The IMF formally changed its view of the renminbi exchange rate after the just-concluded Article IV Consultation with China, an annual economic and financial check-up between the IMF and its member countries.
"While undervaluation of the renminbi was a major factor causing the large imbalances in the past, our assessment now is that the substantial real effective appreciation over the past year has brought the exchange rate to a level that is no longer undervalued," David Lipton, first deputy managing director of the Washington-based organization, said Tuesday at a press conference in Beijing.
"The People's Bank of China (PBOC) has not intervened in the currency market for a long time," which indicated that the renminbi exchange rate is at a "proper" level suggested by market fundamentals, echoed Dollar, who served as the US Treasury Department's economic and financial emissary to China from 2009 to 2013.
"My own sense is that the exchange rate issue is receded as an important issue," Dollar said, noting that China has made a lot of progress in its market-determined exchange rate reform.
"I would encourage the US side to focus on the market access issues", which are more important than currency issues, during the upcoming annual meetings of China-US Strategic and Economic Dialogue (S&ED) scheduled for next month, he added.
However, the US Treasury maintained a view that Chinese currency remains "significantly undervalued" in its Semi-Annual Report to Congress on International Economic and Exchange Rate Policies released in April, despite the fact that the yuan has risen sharply against many currencies in recent months.
Adam Posen, president of Peterson Institute for International Economics (PIIE), another US think tank, believed the US Treasury's accusation against Chinese currency is not justified because China's current account surplus has declined sharply and the country has stopped intervening foreign exchange markets.
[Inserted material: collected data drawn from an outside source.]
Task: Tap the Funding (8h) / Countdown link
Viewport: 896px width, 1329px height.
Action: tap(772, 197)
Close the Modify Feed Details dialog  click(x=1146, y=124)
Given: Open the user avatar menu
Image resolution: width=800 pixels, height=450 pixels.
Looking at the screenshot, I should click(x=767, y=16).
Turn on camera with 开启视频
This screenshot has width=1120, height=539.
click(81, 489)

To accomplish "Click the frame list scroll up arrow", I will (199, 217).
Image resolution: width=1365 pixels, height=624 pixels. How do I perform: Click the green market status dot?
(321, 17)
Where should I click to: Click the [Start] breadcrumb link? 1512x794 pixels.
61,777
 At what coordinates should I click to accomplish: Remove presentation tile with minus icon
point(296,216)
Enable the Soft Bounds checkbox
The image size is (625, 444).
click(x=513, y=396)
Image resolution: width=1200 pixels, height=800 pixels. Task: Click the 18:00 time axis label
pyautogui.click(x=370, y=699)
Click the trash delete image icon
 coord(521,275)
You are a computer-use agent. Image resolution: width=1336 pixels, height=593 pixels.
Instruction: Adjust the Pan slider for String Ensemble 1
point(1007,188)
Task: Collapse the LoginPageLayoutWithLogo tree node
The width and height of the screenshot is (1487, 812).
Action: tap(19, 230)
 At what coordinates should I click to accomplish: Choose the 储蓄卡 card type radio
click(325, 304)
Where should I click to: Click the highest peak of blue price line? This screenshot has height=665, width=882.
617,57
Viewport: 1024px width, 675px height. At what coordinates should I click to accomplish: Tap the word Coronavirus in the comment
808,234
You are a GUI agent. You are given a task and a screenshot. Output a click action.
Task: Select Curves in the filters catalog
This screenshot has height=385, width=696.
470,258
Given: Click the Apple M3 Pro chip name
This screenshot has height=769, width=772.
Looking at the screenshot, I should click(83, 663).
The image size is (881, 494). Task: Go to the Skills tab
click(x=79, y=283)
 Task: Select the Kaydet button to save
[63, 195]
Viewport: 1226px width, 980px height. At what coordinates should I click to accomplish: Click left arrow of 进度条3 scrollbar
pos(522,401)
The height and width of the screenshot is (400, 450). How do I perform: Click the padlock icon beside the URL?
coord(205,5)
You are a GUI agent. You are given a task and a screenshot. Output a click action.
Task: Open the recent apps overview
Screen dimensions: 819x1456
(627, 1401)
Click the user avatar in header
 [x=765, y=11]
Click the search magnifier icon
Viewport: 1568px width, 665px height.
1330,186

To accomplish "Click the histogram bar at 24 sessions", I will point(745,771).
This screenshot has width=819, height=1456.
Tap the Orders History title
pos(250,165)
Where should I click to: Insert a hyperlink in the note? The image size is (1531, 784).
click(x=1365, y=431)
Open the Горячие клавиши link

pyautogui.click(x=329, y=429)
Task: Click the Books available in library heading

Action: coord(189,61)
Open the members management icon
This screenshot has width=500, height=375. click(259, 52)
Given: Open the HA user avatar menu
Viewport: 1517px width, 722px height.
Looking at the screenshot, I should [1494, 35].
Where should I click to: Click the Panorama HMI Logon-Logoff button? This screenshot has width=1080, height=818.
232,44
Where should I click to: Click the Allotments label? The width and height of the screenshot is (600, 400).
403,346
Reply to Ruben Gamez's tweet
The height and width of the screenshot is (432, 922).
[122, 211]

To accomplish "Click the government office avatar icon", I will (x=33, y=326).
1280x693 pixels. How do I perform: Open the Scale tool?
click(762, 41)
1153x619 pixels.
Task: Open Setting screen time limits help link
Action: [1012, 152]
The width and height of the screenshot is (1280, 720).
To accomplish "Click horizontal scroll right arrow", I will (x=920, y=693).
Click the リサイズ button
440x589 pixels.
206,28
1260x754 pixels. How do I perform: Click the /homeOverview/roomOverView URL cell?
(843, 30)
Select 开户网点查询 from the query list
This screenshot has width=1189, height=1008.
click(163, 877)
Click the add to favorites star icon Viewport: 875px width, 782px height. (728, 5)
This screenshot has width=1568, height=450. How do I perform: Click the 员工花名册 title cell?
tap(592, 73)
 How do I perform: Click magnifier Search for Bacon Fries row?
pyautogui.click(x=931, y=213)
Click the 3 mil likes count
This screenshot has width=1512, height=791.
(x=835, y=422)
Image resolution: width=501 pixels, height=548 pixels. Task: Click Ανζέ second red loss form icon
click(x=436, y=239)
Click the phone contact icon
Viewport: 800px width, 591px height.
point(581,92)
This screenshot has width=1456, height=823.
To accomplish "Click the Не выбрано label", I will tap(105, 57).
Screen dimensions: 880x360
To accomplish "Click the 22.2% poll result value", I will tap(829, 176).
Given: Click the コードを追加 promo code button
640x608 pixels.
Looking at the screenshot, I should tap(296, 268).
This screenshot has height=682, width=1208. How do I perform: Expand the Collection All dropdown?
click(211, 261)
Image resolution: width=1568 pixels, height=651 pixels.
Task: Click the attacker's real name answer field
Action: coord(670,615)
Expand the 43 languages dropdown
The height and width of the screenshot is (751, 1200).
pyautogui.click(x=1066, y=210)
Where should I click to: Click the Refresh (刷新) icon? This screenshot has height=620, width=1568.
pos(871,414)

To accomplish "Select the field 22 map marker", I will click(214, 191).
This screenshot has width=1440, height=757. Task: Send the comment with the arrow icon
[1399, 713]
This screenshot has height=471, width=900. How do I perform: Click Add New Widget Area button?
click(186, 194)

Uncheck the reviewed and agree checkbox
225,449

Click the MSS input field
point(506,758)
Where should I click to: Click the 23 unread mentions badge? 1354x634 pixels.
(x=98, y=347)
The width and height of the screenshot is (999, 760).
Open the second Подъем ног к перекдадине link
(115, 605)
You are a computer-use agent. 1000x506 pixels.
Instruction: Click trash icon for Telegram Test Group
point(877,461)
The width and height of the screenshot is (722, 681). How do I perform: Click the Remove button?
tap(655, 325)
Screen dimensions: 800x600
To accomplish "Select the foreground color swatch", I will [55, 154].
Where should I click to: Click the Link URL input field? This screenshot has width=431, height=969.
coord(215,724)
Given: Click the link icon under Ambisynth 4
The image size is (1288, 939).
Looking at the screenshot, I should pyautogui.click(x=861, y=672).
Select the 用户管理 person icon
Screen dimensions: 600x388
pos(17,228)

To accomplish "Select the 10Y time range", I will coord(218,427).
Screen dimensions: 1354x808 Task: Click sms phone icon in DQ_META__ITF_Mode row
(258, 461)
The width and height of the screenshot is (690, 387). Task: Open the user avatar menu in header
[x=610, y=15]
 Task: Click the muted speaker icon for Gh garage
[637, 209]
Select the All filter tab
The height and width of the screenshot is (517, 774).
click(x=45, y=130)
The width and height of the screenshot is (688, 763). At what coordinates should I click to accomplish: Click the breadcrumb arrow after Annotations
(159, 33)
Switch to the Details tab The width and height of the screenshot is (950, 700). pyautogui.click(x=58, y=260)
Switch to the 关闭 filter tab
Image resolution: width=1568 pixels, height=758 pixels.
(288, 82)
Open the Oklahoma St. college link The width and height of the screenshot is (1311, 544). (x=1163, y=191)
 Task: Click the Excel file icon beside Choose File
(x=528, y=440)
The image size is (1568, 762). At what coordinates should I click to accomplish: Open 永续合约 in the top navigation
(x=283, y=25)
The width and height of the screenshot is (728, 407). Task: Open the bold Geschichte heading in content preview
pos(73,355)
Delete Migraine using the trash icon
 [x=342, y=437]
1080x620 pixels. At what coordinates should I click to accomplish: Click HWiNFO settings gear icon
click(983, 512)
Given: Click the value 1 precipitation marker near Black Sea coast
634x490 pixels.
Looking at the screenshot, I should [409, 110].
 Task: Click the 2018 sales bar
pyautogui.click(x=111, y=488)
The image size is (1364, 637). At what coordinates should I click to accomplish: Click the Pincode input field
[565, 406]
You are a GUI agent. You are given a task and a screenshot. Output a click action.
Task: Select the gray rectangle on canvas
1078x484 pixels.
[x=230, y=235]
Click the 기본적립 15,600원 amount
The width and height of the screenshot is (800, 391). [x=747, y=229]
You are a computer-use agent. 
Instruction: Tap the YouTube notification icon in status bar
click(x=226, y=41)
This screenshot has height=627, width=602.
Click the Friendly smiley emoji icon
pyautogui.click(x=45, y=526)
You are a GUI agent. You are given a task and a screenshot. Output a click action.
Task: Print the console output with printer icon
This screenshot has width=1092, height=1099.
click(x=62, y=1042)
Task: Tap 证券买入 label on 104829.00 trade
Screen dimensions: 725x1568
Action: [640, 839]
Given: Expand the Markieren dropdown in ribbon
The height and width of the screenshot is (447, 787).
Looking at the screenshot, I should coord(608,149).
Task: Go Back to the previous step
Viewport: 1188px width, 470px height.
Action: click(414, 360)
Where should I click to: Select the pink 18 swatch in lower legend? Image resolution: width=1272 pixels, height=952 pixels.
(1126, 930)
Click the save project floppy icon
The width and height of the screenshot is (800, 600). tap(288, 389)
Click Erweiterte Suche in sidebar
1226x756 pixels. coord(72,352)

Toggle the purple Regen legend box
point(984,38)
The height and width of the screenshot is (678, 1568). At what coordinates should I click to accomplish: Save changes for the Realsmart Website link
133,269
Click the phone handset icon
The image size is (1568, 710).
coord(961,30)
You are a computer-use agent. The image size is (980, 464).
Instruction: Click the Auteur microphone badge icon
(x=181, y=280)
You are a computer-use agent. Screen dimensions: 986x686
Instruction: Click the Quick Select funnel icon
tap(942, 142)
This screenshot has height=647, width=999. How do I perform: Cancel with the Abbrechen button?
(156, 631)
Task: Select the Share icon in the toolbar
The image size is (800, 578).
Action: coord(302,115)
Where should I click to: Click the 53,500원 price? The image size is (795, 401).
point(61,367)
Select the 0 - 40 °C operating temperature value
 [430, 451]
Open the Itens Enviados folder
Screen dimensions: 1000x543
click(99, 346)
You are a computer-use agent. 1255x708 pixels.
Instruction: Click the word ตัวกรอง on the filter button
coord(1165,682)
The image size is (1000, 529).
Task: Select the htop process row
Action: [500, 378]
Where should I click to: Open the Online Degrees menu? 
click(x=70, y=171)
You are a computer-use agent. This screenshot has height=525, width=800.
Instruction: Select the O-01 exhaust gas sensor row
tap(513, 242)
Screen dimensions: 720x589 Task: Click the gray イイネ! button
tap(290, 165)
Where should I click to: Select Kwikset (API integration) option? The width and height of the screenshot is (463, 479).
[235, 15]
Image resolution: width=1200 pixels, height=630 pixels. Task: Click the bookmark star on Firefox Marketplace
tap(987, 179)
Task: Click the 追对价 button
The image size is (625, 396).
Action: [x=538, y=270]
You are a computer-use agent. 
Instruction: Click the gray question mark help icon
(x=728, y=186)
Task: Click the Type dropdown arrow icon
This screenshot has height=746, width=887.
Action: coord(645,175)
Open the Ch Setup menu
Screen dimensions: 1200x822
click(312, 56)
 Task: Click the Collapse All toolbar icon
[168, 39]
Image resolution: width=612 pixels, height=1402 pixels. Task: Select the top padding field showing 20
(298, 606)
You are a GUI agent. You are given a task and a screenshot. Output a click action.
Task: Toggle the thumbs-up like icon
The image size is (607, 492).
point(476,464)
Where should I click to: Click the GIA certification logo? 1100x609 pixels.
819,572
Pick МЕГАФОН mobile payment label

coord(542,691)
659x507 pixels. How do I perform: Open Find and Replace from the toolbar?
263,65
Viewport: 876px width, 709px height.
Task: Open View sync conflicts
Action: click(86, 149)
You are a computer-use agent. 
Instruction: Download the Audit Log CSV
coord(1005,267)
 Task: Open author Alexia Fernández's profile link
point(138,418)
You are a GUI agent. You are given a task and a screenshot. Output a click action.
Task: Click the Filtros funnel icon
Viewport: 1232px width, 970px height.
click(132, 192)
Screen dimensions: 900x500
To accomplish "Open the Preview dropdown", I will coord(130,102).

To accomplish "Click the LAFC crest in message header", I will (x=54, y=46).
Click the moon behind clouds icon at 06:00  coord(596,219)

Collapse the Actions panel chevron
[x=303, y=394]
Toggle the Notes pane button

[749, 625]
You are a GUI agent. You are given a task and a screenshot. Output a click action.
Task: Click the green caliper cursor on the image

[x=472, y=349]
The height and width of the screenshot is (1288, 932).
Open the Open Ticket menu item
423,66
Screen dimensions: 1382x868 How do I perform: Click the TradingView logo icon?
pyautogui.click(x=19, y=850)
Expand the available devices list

China's current account surplus, the broadest measure of its trade with the rest of the world, has fallen from a peak of about 10 percent of its GDP in 2007 to about 2 percent of its GDP in 2014, and China's foreign exchange reserves have fallen to $3.84 trillion by the end of last year from a peak of $3.99 trillion, which suggested the central bank was not intervening in foreign exchange markets.
Nicholas Lardy, a senior fellow at the PIIE and a leading expert on China's economy, said the US Treasury's view seems to be based on the presumption that China "should have a deficit in its trade with the rest of the world" as an emerging market economy.
The US Treasury's goal is "not to get China's current account surplus to a small number, but to get China's current account to a significant deficit", which would push up the yuan exchange rate quite a bit, Lardy told Xinhua at a press briefing earlier this month.